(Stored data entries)
++++++
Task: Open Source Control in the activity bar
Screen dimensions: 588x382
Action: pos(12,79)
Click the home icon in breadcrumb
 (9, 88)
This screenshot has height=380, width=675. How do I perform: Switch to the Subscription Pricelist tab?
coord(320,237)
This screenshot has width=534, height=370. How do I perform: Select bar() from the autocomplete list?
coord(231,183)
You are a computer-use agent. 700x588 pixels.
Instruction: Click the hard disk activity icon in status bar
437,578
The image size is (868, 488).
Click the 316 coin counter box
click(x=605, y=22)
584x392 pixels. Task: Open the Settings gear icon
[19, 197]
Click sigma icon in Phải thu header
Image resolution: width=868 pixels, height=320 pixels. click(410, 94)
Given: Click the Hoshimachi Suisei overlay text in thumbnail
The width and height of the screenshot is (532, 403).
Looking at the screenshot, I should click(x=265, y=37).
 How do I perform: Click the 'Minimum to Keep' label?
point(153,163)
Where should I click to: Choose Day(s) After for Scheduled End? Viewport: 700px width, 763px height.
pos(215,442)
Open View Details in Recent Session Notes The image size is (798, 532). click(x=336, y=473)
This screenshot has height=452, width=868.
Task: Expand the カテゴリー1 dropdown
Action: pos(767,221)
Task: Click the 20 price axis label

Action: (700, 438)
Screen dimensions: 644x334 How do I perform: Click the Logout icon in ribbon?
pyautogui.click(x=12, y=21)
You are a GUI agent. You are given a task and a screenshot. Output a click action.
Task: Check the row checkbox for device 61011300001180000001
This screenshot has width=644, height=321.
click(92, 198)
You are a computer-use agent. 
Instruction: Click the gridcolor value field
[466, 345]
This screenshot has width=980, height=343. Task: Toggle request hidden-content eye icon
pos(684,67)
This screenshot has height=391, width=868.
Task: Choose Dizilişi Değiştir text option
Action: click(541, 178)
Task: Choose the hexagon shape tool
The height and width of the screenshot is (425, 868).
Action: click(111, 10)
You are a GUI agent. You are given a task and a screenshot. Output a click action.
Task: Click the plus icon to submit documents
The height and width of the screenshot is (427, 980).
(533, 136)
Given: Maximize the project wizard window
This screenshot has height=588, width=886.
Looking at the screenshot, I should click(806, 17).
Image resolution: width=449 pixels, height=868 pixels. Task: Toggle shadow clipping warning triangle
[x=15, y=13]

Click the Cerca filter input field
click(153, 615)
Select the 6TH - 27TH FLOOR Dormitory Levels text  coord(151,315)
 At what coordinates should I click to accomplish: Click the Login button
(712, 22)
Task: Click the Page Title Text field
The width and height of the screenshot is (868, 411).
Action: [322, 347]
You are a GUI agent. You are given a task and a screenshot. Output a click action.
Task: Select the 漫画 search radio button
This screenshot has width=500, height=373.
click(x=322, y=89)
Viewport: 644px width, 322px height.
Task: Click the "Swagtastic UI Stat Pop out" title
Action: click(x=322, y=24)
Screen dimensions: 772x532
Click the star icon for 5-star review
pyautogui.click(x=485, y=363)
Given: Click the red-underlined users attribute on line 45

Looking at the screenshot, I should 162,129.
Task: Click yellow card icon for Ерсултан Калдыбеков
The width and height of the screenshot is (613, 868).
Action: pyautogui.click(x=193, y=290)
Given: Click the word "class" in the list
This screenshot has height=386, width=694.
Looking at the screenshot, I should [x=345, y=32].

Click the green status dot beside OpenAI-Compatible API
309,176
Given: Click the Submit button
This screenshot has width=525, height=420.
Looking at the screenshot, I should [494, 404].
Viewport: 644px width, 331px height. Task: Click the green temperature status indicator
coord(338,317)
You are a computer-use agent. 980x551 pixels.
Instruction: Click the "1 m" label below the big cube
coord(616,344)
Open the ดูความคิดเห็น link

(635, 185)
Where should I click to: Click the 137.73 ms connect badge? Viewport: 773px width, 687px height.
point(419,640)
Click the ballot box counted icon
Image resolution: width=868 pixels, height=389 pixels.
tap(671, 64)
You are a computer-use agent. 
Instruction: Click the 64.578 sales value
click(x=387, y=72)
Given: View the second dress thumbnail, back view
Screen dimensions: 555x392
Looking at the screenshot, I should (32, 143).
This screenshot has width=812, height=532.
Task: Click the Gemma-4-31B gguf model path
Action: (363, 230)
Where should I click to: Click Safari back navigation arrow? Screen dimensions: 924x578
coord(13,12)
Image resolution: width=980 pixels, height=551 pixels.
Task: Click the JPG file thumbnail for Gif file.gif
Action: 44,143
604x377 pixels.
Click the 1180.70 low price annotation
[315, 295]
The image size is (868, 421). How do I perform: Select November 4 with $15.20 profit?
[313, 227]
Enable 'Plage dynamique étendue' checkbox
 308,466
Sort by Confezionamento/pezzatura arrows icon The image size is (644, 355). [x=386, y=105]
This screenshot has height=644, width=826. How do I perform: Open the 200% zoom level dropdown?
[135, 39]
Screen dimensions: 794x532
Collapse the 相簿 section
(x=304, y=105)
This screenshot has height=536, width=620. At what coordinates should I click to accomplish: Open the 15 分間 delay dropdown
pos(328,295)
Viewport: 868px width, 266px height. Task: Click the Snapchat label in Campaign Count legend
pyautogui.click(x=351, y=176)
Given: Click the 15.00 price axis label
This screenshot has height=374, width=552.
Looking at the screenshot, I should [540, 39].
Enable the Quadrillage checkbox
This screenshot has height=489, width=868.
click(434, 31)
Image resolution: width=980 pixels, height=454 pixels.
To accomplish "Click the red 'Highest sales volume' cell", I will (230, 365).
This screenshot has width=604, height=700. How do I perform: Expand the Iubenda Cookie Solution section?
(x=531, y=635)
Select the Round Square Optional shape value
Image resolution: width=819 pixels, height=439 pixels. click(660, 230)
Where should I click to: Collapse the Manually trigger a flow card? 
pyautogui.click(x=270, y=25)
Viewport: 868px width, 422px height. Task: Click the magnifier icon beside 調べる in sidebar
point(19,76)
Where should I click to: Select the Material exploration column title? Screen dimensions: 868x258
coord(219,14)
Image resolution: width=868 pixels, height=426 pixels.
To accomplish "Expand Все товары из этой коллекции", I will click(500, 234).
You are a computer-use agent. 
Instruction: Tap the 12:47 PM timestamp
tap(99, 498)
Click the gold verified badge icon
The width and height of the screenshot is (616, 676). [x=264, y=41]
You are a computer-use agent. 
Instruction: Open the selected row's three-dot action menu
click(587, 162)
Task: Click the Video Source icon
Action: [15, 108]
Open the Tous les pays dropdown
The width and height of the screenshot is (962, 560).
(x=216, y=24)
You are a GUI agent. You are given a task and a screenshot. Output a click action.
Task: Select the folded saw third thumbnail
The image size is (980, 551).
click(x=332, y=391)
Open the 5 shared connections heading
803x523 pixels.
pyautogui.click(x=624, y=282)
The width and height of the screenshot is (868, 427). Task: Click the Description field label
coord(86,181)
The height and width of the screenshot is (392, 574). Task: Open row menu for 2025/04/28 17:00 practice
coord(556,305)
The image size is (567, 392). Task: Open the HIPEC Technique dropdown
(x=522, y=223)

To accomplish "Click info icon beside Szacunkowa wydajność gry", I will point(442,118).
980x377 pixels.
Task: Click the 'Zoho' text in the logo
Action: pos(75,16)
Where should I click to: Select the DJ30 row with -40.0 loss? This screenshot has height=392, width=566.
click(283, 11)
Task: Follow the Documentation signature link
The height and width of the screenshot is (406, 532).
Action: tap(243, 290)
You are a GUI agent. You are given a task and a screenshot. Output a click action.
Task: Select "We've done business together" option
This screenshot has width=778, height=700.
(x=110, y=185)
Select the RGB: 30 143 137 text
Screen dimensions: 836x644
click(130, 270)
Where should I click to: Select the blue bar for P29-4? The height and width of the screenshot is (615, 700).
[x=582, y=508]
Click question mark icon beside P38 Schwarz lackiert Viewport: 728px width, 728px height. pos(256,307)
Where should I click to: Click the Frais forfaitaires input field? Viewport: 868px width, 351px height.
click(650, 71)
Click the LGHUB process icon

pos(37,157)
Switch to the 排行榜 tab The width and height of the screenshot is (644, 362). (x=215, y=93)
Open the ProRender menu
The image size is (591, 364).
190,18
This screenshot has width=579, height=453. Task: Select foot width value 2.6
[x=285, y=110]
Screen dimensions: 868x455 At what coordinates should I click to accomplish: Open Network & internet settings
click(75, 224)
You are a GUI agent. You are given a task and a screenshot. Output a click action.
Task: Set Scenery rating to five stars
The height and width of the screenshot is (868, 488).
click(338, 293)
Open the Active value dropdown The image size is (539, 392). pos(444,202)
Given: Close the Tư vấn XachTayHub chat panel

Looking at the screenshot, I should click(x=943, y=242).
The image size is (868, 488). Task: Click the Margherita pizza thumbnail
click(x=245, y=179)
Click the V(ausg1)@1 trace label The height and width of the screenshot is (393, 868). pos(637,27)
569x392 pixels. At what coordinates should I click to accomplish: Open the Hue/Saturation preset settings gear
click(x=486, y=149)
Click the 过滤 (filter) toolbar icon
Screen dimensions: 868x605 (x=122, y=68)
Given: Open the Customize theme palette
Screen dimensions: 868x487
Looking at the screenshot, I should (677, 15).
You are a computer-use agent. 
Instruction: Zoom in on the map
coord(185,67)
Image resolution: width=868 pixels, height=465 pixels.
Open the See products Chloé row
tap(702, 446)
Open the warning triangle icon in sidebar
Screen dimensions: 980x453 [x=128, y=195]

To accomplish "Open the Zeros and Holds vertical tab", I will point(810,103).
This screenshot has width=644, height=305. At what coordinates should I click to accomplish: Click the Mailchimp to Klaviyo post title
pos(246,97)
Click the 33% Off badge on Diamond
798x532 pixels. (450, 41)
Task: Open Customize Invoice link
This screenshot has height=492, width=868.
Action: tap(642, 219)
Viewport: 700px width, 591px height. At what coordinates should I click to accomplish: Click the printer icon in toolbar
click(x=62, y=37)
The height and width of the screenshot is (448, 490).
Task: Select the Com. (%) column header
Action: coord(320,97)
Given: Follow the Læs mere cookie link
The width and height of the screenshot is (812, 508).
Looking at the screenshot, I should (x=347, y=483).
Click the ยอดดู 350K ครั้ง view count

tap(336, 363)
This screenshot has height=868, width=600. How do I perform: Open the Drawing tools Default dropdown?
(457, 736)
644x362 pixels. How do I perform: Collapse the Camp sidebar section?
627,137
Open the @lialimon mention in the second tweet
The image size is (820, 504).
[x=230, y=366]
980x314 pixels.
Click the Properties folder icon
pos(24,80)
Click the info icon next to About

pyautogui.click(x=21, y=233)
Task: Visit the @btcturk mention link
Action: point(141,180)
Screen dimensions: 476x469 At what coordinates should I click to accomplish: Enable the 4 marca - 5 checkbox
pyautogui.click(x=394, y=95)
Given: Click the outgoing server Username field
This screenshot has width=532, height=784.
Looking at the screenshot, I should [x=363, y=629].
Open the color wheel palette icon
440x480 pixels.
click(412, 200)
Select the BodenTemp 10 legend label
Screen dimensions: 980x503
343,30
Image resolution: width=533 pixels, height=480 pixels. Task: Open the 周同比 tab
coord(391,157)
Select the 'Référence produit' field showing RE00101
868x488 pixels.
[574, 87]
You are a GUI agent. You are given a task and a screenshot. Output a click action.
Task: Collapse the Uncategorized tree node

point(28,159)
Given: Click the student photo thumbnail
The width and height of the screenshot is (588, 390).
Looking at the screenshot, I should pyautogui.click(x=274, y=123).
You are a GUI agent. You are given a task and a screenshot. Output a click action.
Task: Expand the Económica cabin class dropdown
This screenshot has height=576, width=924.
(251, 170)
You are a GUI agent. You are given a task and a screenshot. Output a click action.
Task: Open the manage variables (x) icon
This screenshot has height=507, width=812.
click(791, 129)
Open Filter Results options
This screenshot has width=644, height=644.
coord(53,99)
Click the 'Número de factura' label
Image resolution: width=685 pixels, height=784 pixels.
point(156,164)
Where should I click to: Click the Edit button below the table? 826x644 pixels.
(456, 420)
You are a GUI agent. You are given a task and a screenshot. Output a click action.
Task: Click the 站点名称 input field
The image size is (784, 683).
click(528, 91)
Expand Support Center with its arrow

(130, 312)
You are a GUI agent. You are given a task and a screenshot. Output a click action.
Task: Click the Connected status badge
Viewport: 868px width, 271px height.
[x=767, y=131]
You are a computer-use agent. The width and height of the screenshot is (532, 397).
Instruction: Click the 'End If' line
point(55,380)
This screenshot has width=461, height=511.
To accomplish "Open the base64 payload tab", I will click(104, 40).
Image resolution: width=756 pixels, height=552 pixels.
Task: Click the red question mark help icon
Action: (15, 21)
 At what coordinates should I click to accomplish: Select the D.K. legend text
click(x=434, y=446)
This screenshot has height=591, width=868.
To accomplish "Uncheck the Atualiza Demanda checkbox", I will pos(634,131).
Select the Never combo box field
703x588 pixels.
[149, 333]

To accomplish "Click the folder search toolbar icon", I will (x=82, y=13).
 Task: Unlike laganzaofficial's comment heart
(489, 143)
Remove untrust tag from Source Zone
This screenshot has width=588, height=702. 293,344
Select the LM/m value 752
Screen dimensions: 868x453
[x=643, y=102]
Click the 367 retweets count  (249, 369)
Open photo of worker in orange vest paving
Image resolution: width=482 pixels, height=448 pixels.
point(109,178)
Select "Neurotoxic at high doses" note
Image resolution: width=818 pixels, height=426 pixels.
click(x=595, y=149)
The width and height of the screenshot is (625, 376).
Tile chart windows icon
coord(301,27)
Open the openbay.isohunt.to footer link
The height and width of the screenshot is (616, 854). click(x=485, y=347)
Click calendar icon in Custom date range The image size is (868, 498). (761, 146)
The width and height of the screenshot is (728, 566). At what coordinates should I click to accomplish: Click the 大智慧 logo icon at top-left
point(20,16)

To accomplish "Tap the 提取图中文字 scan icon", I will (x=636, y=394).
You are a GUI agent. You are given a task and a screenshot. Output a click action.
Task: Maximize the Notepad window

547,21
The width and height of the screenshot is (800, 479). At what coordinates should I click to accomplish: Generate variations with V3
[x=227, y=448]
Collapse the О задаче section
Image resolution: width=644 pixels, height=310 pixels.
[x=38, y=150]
++++++
▸ **Work order**
The total, and only the total: count the lines above that contain "class".

▸ **Solution to this exercise**
2